Playwriting stud Sam Shepard has sired some champion dramas that have in turn spawned memorable movies, the best being Altman's Fool for Love and the simple filmed version of the Malkovich/Sinise stage performance of True West. But the play Simpatico is Shepard Lite from the get-go and first-time director Matthew Warchus doesn't add much to the mix. The cast tries gamely to emit/emote Meaning, but neither Nick Nolte nor Jeff Bridges nor Sharon Stone completely succeed in convincing you to forget that they are Nick Nolte, Jeff Bridges, and Sharon Stone. Albert Finney does better as the comfortably sleazy exiled racing commissioner Simms, who was once entangled in a race-fixing scandal with the above trio when they were young and carefree and played by relative unknowns. And Catherine Keener gradually disappears fully into Cecilia, a sweet straightforward unsassy supermarket check-out clerk with a Kentucky Derby fetish who gets tangled into the plans of hairy loser Vinnie (Nolte) and slick thoroughbred trader Carter (Bridges) to prevent each other from spilling the beans about their shared shady past.
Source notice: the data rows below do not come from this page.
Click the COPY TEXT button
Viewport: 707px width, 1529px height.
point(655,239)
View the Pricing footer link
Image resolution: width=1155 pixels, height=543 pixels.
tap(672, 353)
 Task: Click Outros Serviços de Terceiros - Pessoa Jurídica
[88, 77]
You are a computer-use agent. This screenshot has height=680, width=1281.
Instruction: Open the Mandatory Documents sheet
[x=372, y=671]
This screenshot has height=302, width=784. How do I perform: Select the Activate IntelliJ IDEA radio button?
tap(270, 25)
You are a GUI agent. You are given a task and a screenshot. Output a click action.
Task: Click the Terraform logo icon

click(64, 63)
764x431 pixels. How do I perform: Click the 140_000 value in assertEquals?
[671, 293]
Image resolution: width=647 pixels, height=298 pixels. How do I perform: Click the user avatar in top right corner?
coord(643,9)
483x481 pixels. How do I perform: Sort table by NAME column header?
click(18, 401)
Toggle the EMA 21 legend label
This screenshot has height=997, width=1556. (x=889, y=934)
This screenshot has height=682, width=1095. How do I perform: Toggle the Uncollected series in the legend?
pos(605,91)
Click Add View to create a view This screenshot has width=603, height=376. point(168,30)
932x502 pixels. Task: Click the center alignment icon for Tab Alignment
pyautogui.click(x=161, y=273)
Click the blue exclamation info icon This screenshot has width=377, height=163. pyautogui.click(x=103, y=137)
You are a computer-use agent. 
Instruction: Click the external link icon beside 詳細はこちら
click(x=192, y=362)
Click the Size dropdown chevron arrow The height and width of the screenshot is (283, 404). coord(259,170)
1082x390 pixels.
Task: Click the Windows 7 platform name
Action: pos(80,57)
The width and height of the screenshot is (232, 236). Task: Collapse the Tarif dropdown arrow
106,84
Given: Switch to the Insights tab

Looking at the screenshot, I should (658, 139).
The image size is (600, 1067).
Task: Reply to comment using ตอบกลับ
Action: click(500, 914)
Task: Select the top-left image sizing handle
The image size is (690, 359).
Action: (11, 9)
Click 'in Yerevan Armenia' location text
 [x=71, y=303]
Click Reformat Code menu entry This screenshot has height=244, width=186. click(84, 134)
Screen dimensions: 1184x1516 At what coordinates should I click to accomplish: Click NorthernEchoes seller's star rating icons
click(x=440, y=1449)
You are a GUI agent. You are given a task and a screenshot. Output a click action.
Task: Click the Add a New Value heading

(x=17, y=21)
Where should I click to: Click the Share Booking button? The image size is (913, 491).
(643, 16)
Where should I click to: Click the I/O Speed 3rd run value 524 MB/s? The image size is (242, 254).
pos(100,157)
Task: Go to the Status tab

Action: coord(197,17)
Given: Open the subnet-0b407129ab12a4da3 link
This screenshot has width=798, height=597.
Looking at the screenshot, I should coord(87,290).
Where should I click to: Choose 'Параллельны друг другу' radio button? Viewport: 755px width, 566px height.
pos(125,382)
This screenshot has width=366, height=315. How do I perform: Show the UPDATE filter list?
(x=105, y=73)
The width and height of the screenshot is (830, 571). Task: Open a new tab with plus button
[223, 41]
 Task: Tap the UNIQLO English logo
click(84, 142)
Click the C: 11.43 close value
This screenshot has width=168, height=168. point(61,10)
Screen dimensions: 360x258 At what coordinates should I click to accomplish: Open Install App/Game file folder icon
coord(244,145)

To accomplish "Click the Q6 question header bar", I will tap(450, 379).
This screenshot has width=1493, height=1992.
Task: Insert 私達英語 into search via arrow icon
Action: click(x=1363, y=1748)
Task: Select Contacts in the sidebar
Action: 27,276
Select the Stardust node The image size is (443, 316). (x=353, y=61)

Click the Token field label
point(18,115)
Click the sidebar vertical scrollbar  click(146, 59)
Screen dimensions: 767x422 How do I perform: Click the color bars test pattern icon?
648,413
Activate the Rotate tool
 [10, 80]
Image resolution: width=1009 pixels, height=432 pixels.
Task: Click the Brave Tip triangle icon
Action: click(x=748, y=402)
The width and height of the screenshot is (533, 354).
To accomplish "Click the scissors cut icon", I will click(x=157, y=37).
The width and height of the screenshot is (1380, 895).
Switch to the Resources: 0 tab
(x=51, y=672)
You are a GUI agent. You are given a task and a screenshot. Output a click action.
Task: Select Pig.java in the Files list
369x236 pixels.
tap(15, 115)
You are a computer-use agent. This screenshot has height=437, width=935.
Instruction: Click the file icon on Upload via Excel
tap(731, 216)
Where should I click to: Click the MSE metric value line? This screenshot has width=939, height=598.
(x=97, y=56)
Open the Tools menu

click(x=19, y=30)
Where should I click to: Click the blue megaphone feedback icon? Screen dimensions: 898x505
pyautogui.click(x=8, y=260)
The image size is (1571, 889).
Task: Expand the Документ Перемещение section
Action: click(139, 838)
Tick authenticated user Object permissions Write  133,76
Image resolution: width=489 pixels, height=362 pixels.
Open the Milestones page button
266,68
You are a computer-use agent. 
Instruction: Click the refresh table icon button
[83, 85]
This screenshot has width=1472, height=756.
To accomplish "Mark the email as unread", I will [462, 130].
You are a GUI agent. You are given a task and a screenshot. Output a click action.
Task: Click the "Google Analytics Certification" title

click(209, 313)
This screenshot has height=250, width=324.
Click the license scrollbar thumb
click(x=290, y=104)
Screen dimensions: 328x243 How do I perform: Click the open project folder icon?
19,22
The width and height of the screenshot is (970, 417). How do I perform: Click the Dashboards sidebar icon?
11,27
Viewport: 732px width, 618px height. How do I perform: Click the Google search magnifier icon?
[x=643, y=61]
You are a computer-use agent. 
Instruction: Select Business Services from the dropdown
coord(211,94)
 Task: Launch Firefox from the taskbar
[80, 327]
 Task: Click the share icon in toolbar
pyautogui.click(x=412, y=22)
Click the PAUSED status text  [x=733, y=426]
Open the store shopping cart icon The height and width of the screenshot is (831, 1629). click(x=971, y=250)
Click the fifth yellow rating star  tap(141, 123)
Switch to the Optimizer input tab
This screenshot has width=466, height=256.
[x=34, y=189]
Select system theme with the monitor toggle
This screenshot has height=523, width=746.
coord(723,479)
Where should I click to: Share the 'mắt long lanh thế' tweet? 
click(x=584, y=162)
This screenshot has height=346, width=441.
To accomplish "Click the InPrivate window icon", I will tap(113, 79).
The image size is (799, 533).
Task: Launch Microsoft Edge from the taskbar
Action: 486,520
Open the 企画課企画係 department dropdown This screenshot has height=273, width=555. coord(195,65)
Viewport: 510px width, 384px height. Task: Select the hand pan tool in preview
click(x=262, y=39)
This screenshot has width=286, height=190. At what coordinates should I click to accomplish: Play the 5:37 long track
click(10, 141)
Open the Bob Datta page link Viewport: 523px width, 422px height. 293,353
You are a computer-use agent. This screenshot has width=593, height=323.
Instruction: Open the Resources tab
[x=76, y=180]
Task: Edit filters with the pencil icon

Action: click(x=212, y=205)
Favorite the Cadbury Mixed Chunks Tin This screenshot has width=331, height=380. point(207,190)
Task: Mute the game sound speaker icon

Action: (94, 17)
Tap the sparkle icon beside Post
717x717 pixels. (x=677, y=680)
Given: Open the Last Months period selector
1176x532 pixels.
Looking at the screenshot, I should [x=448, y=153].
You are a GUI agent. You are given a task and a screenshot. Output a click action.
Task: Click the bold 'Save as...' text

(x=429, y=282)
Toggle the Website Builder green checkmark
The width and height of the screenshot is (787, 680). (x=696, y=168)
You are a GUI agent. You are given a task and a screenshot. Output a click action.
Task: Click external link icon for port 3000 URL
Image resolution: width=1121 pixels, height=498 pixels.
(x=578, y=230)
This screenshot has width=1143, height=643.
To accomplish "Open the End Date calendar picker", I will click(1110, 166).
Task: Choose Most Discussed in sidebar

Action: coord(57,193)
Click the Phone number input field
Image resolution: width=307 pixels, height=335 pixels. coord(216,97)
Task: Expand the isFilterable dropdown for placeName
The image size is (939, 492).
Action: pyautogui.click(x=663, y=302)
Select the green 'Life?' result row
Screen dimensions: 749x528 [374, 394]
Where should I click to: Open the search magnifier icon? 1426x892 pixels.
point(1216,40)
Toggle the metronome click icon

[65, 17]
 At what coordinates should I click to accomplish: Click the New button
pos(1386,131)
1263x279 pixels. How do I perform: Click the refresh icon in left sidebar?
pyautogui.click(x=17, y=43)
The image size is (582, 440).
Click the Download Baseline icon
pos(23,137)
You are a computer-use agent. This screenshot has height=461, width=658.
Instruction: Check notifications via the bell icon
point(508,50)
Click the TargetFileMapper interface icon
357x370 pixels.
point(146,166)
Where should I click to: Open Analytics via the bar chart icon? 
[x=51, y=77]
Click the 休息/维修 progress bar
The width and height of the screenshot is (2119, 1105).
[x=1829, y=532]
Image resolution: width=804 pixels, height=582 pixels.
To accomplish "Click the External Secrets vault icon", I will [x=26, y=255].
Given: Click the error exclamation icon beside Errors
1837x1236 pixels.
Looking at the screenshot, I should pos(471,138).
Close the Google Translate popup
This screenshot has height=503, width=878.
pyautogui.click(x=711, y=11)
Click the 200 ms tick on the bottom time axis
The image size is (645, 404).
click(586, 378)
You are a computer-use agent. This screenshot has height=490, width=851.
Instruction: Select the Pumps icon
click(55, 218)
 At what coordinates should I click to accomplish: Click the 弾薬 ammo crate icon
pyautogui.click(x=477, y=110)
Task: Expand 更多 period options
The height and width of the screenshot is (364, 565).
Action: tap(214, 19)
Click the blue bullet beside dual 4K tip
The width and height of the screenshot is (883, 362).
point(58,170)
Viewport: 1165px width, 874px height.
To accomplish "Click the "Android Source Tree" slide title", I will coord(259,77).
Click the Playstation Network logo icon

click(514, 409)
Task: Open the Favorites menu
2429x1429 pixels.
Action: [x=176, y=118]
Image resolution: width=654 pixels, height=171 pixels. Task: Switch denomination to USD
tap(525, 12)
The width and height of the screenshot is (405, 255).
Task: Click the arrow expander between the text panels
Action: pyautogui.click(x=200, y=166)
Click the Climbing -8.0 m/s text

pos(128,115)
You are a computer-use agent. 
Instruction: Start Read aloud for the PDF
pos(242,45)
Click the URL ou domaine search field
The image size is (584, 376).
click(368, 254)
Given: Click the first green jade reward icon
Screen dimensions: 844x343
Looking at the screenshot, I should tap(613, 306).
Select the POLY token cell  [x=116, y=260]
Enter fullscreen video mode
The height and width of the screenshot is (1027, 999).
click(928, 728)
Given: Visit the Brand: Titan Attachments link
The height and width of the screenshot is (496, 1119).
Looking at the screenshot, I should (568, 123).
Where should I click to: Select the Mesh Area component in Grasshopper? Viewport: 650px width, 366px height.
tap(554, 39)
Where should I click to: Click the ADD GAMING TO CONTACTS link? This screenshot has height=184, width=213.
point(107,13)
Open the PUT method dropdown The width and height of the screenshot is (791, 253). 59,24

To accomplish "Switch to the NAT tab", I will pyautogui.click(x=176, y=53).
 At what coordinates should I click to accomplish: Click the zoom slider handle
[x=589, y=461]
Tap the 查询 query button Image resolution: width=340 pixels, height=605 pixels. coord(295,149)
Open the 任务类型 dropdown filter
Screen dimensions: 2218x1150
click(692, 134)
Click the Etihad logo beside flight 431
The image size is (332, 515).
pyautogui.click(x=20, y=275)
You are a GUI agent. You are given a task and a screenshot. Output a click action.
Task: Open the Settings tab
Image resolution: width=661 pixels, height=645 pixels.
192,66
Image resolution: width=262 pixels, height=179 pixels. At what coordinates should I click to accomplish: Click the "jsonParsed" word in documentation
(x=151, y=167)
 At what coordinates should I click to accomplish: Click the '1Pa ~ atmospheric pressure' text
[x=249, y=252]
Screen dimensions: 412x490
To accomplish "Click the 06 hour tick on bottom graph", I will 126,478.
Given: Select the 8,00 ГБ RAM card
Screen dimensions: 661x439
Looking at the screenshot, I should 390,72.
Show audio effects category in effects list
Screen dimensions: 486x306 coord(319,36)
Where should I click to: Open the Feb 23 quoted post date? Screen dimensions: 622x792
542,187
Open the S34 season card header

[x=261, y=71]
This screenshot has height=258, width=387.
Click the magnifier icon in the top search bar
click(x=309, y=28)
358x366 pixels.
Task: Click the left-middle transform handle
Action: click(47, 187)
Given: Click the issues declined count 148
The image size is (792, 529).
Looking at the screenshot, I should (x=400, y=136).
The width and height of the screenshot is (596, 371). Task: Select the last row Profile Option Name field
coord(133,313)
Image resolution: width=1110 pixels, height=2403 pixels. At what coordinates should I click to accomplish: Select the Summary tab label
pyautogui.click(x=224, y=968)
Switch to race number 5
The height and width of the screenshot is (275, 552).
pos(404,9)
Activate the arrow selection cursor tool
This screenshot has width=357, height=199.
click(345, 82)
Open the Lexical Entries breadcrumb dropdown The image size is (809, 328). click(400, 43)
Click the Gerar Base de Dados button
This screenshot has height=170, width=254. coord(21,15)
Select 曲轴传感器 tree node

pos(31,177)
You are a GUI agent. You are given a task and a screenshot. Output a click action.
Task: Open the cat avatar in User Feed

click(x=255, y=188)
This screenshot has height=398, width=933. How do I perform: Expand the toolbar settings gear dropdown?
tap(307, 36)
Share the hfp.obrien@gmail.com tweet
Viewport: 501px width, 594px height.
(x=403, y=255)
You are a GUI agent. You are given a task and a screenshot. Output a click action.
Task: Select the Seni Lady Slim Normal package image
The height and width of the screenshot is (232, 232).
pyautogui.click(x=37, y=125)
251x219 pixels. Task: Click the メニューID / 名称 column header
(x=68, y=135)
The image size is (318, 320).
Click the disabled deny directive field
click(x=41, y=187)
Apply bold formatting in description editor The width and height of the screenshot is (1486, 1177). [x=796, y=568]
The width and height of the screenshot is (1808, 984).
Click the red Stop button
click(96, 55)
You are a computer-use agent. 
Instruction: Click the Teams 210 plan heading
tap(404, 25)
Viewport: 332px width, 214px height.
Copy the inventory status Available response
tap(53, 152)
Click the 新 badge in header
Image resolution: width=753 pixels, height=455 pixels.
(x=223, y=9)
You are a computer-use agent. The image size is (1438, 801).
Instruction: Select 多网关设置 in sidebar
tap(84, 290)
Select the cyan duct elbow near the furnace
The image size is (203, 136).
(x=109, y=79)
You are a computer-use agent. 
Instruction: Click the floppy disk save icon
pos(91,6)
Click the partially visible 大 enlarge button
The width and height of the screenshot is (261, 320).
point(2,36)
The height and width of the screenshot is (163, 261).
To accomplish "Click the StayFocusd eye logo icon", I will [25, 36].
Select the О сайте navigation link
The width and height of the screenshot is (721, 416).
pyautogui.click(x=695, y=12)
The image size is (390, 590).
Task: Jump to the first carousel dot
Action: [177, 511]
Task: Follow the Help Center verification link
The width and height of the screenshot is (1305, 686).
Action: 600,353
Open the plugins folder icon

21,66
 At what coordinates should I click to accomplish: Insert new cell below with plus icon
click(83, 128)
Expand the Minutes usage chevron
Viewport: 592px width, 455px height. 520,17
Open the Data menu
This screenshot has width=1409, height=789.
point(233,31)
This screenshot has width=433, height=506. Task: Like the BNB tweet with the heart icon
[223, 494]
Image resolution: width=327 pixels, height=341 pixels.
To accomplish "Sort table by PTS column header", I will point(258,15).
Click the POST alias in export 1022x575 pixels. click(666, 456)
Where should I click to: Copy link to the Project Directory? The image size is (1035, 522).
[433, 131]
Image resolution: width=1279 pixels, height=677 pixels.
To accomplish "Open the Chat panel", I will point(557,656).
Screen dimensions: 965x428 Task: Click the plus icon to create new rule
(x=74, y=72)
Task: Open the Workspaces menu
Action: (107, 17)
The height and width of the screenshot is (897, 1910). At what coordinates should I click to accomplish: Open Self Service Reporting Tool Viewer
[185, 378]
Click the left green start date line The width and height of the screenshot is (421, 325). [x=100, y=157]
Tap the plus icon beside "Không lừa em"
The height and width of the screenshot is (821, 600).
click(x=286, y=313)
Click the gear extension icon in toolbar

In addition to his trademark theme of the struggle by characters and playgoers to make sense of the past, Shepard's subject seems to be how originally simpatico relationships, whether between friends, lovers, or racehorse and owner, are eventually dissolved by self-interest and mistrust. At any rate the great stallion Simpatico, which is central to Carter's current misdealings, is loaded by Warchus with too much unwieldy symbolic weight to keep the picture from stumbling.